■ Work task
Please restate each entry below, word for word.

--------

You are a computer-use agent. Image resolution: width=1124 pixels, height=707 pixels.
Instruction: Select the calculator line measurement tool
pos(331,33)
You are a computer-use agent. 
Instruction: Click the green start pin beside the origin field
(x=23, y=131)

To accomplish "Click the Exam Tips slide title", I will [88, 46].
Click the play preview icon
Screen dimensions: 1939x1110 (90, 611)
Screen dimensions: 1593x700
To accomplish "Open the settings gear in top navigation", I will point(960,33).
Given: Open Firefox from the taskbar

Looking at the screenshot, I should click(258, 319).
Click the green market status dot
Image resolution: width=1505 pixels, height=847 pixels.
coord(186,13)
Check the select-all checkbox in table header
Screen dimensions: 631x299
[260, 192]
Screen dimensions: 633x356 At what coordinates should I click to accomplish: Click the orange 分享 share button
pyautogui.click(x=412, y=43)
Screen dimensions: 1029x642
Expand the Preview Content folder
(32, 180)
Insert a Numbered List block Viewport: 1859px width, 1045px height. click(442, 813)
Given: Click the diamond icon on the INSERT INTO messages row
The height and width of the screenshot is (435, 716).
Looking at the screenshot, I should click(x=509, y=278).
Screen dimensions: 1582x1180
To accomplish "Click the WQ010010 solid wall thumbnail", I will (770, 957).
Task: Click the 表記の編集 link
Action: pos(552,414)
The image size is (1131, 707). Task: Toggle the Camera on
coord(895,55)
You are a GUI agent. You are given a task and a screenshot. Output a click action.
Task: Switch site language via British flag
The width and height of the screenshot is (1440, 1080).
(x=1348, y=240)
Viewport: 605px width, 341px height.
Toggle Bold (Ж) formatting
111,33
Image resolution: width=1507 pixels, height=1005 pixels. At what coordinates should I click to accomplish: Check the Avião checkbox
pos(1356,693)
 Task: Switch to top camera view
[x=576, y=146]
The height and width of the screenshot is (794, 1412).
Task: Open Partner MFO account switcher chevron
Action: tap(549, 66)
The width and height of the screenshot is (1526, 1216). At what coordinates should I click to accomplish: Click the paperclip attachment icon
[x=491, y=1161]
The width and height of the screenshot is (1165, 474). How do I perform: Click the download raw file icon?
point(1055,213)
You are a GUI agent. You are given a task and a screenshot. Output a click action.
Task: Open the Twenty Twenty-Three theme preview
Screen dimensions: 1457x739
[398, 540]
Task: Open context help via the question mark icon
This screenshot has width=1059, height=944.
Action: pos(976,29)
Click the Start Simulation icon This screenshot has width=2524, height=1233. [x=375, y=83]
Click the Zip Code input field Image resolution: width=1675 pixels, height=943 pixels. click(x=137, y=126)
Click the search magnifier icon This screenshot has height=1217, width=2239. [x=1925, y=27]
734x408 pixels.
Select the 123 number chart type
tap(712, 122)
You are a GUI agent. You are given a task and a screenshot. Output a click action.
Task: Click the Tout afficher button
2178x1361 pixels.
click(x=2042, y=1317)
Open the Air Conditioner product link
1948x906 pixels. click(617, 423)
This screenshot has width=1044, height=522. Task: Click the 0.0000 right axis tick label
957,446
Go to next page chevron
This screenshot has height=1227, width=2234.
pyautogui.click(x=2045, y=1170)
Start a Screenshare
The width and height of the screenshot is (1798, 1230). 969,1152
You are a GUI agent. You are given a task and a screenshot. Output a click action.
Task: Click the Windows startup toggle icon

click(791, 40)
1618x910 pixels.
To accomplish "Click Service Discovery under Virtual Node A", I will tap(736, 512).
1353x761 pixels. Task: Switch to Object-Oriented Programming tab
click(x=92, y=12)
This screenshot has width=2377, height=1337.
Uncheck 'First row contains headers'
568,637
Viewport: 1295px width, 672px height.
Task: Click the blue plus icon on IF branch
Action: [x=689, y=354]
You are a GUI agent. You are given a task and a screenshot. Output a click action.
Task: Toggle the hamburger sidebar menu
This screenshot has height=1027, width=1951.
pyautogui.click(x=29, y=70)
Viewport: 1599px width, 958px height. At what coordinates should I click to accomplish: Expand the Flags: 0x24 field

--------

■ Task response
You are a computer-use agent. Image resolution: width=1124 pixels, height=707 pixels.
Instruction: Select the calculator line measurement tool
pos(331,33)
You are a computer-use agent. 
Instruction: Click the green start pin beside the origin field
(x=23, y=131)

To accomplish "Click the Exam Tips slide title", I will [88, 46].
Click the play preview icon
Screen dimensions: 1939x1110 (90, 611)
Screen dimensions: 1593x700
To accomplish "Open the settings gear in top navigation", I will point(960,33).
Given: Open Firefox from the taskbar

Looking at the screenshot, I should click(258, 319).
Click the green market status dot
Image resolution: width=1505 pixels, height=847 pixels.
coord(186,13)
Check the select-all checkbox in table header
Screen dimensions: 631x299
[260, 192]
Screen dimensions: 633x356 At what coordinates should I click to accomplish: Click the orange 分享 share button
pyautogui.click(x=412, y=43)
Screen dimensions: 1029x642
Expand the Preview Content folder
(32, 180)
Insert a Numbered List block Viewport: 1859px width, 1045px height. click(442, 813)
Given: Click the diamond icon on the INSERT INTO messages row
The height and width of the screenshot is (435, 716).
Looking at the screenshot, I should click(x=509, y=278).
Screen dimensions: 1582x1180
To accomplish "Click the WQ010010 solid wall thumbnail", I will (770, 957).
Task: Click the 表記の編集 link
Action: pos(552,414)
The image size is (1131, 707). Task: Toggle the Camera on
coord(895,55)
You are a GUI agent. You are given a task and a screenshot. Output a click action.
Task: Switch site language via British flag
The width and height of the screenshot is (1440, 1080).
(x=1348, y=240)
Viewport: 605px width, 341px height.
Toggle Bold (Ж) formatting
111,33
Image resolution: width=1507 pixels, height=1005 pixels. At what coordinates should I click to accomplish: Check the Avião checkbox
pos(1356,693)
 Task: Switch to top camera view
[x=576, y=146]
The height and width of the screenshot is (794, 1412).
Task: Open Partner MFO account switcher chevron
Action: tap(549, 66)
The width and height of the screenshot is (1526, 1216). At what coordinates should I click to accomplish: Click the paperclip attachment icon
[x=491, y=1161]
The width and height of the screenshot is (1165, 474). How do I perform: Click the download raw file icon?
point(1055,213)
You are a GUI agent. You are given a task and a screenshot. Output a click action.
Task: Open the Twenty Twenty-Three theme preview
Screen dimensions: 1457x739
[398, 540]
Task: Open context help via the question mark icon
This screenshot has width=1059, height=944.
Action: pos(976,29)
Click the Start Simulation icon This screenshot has width=2524, height=1233. [x=375, y=83]
Click the Zip Code input field Image resolution: width=1675 pixels, height=943 pixels. click(x=137, y=126)
Click the search magnifier icon This screenshot has height=1217, width=2239. [x=1925, y=27]
734x408 pixels.
Select the 123 number chart type
tap(712, 122)
You are a GUI agent. You are given a task and a screenshot. Output a click action.
Task: Click the Tout afficher button
2178x1361 pixels.
click(x=2042, y=1317)
Open the Air Conditioner product link
1948x906 pixels. click(617, 423)
This screenshot has width=1044, height=522. Task: Click the 0.0000 right axis tick label
957,446
Go to next page chevron
This screenshot has height=1227, width=2234.
pyautogui.click(x=2045, y=1170)
Start a Screenshare
The width and height of the screenshot is (1798, 1230). 969,1152
You are a GUI agent. You are given a task and a screenshot. Output a click action.
Task: Click the Windows startup toggle icon

click(791, 40)
1618x910 pixels.
To accomplish "Click Service Discovery under Virtual Node A", I will tap(736, 512).
1353x761 pixels. Task: Switch to Object-Oriented Programming tab
click(x=92, y=12)
This screenshot has width=2377, height=1337.
Uncheck 'First row contains headers'
568,637
Viewport: 1295px width, 672px height.
Task: Click the blue plus icon on IF branch
Action: [x=689, y=354]
You are a GUI agent. You are given a task and a screenshot. Output a click action.
Task: Toggle the hamburger sidebar menu
This screenshot has height=1027, width=1951.
pyautogui.click(x=29, y=70)
Viewport: 1599px width, 958px height. At what coordinates should I click to accomplish: Expand the Flags: 0x24 field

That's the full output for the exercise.